Utamapos.com – Pada Februari 2020 , pemerintah Indonesia mengumumkan tidak akan memulangkan WNI yang bergabung dengan ISIS di Suriah dan Irak. Namun, pemerintah membuka kemungkinan untuk pemulangan anak-anak di bawah usia sepuluh tahun tanpa pendamping. Sudah lebih dari setahun sejak pengumuman tersebut dan tidak ada kemajuan signifikan yang dibuat, sebagian karena situasi COVID-19 yang memburuk di Indonesia.

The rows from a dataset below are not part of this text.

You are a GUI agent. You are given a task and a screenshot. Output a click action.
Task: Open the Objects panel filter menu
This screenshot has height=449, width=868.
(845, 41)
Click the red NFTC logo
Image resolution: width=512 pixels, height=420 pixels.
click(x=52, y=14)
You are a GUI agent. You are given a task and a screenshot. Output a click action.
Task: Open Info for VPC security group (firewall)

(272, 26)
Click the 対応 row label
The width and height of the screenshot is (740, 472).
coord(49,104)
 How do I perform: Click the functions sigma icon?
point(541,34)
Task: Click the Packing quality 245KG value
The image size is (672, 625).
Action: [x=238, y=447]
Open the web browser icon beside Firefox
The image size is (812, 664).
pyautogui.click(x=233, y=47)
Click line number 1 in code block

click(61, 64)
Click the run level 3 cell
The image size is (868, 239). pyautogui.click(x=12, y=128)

Kondisi Mengerikan di Kamp-Kamp Suriah
Sebuah laporan IPAC baru-baru ini menunjukkan ada 555 orang Indonesia di al-Hol, al-Roj, dan beberapa penjara Kurdi, menurut sensus yang berlangsung pada Juni 2019. Anak-anak adalah bagian besar dari populasi itu. Ada 367 anak-anak Indonesia yang berumur di bawah delapan belas tahun, 75 persen di antaranya berusia di bawah sepuluh tahun. ISIS aktif merekrut dan memobilisasi keluarga .
Termasuk perempuan dan anak-anak, setelah berdiri pada pertengahan 2014. Ratusan keluarga Indonesia dijual dengan harapan tinggi untuk hidup di bawah negara Islam yang benar, makmur, dan adil. Kenyataannya ternyata jauh dari itu. Ibu kota, Raqqa, jatuh pada 2017. Ribuan pendukung mereka mengungsi ke kamp dan penjara yang dikelola oleh milisi dukungan AS, Front Demokratik Suriah (SDF).

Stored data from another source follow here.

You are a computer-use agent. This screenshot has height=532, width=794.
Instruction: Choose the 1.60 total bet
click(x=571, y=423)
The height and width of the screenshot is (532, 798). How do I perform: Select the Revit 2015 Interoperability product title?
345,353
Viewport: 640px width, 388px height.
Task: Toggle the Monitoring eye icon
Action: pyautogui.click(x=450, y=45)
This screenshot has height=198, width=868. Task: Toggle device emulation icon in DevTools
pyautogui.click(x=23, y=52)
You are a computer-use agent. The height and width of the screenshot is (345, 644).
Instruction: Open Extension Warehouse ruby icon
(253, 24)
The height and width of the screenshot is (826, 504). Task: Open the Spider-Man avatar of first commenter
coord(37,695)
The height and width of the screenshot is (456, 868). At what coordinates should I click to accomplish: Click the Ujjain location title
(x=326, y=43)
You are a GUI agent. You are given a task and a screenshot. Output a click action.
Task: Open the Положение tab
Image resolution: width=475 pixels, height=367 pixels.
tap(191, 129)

Kondisi kehidupan sudah buruk, tetapi menjadi lebih mengerikan ketika COVID-19 melanda. Akses ke makanan bergizi, air, kebersihan, dan fasilitas medis langka. Pembatasan selama pandemi semakin menunda distribusi bantuan dan kebutuhan dasar, dan memaksa beberapa klinik kesehatan tutup.
Tantangan Pemerintah
Pemulangan anak bukanlah proses yang mudah. Tantangan termasuk definisi anak-anak yang memenuhi syarat untuk pemulangan, kewarganegaraan dan verifikasi data, penilaian risiko, masalah diplomatik, dan kepentingan birokrasi yang bersaing. Pemerintah Indonesia telah mengisyaratkan kemungkinan repatriasi untuk anak-anak tanpa pendamping di bawah usia sepuluh tahun.
Bagaimana Cara Melepaskan Anak-Anak Indonesia dari pengaruh ISIS?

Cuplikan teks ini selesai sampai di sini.